Text shown =>
--------

The processor 603 may represent multiple processors and the memory 606 may represent multiple memories that operate in parallel. In such a case, the local interface 609 may be an appropriate network that facilitates communication between any two of the multiple processors, between any processor and any one of the memories, or between any two of the memories etc. The processor 603 may be of electrical, optical, or molecular construction, or of some other construction as can be appreciated by those with ordinary skill in the art.
The operating system 653 is executed to control the allocation and usage of hardware resources such as the memory, processing time and peripheral devices in the processor system 600. In this manner, the operating system 653 serves as the foundation on which applications depend as is generally known by those with ordinary skill in the art.
The flow charts of FIGS. 2, 3, and 5 show the architecture, functionality, and operation of an implementation of the auditory display system 656. If embodied in software, each block may represent a module, segment, or portion of code that comprises program instructions to implement the specified logical function(s). The program instructions may be embodied in the form of source code that comprises human-readable statements written in a programming language or machine code that comprises numerical instructions recognizable by a suitable execution system such as a processor in a computer system or other system. The machine code may be converted from the source code, etc. If embodied in hardware, each block may represent a circuit or a number of interconnected circuits to implement the specified logical function(s).

--------

Stored data =>
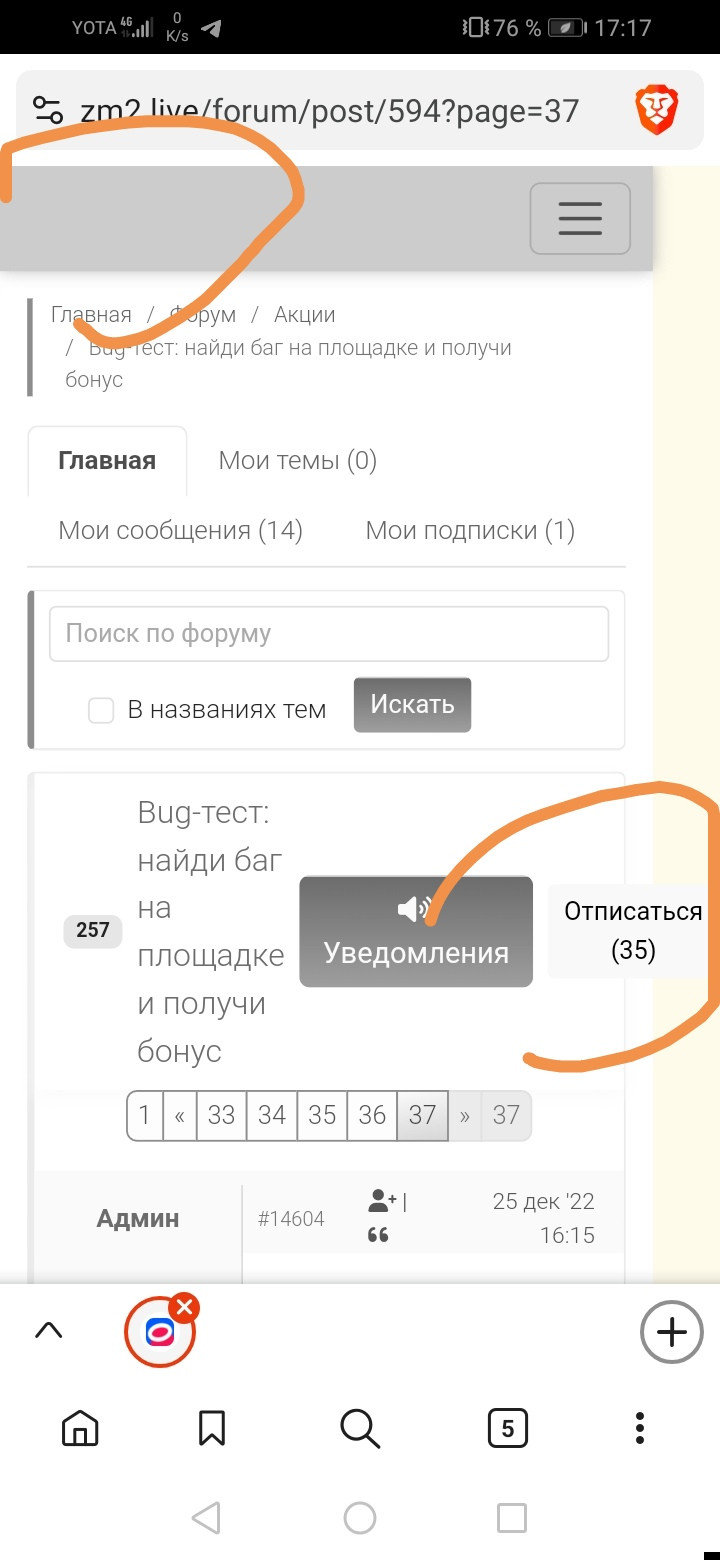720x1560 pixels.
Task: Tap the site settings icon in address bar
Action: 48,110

--------

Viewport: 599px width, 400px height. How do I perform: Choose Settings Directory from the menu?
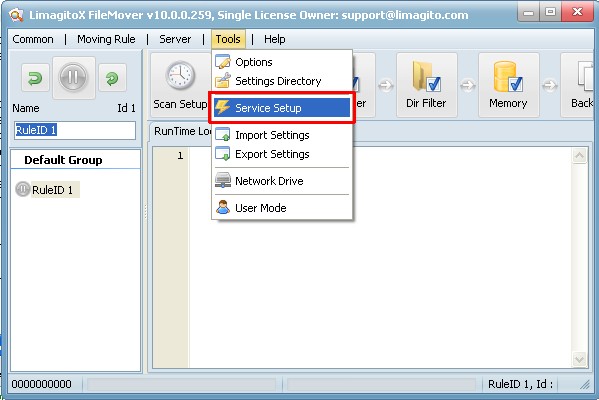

--------

Stated task => Transcribe part of the processor system text above, starting at the words "The operating system 653 is" and stopping after "known by those with ordinary skill in the art.".

Finished exercise =>
The operating system 653 is executed to control the allocation and usage of hardware resources such as the memory, processing time and peripheral devices in the processor system 600. In this manner, the operating system 653 serves as the foundation on which applications depend as is generally known by those with ordinary skill in the art.